Written problem »
Can you output every line of the data below as a Markdown table, skipping blank lines, with a "Row" column for the row number and a "Data line" column for the line itself?

(Saved entries)

========

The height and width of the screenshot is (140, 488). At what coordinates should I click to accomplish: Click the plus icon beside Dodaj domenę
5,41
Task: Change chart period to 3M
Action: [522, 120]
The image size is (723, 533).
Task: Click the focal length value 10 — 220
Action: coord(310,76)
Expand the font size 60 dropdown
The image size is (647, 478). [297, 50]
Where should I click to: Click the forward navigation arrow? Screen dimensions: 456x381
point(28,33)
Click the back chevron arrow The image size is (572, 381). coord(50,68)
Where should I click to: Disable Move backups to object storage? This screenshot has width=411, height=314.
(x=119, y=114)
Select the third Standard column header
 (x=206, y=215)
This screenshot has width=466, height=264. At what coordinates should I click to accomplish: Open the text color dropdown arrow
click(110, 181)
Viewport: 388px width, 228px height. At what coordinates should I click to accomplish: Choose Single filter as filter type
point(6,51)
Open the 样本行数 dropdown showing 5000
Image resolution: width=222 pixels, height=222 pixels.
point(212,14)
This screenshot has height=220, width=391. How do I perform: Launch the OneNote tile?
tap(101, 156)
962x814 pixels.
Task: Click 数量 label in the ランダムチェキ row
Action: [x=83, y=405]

========

Solved exercise »
| Row | Data line |
|---|---|
| 1 | The height and width of the screenshot is (140, 488). At what coordinates should I click to accomplish: Click the plus icon beside Dodaj domenę |
| 2 | 5,41 |
| 3 | Task: Change chart period to 3M |
| 4 | Action: [522, 120] |
| 5 | The image size is (723, 533). |
| 6 | Task: Click the focal length value 10 — 220 |
| 7 | Action: coord(310,76) |
| 8 | Expand the font size 60 dropdown |
| 9 | The image size is (647, 478). [297, 50] |
| 10 | Where should I click to: Click the forward navigation arrow? Screen dimensions: 456x381 |
| 11 | point(28,33) |
| 12 | Click the back chevron arrow The image size is (572, 381). coord(50,68) |
| 13 | Where should I click to: Disable Move backups to object storage? This screenshot has width=411, height=314. |
| 14 | (x=119, y=114) |
| 15 | Select the third Standard column header |
| 16 |  (x=206, y=215) |
| 17 | This screenshot has width=466, height=264. At what coordinates should I click to accomplish: Open the text color dropdown arrow |
| 18 | click(110, 181) |
| 19 | Viewport: 388px width, 228px height. At what coordinates should I click to accomplish: Choose Single filter as filter type |
| 20 | point(6,51) |
| 21 | Open the 样本行数 dropdown showing 5000 |
| 22 | Image resolution: width=222 pixels, height=222 pixels. |
| 23 | point(212,14) |
| 24 | This screenshot has height=220, width=391. How do I perform: Launch the OneNote tile? |
| 25 | tap(101, 156) |
| 26 | 962x814 pixels. |
| 27 | Task: Click 数量 label in the ランダムチェキ row |
| 28 | Action: [x=83, y=405] |